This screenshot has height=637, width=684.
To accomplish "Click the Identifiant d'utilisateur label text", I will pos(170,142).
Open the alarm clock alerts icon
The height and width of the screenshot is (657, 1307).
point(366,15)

:::::

→ 作業
上の各項目の行を、一字も変えずにすべて抜き出すこと。

→ 演習の出力
This screenshot has height=637, width=684.
To accomplish "Click the Identifiant d'utilisateur label text", I will pos(170,142).
Open the alarm clock alerts icon
The height and width of the screenshot is (657, 1307).
point(366,15)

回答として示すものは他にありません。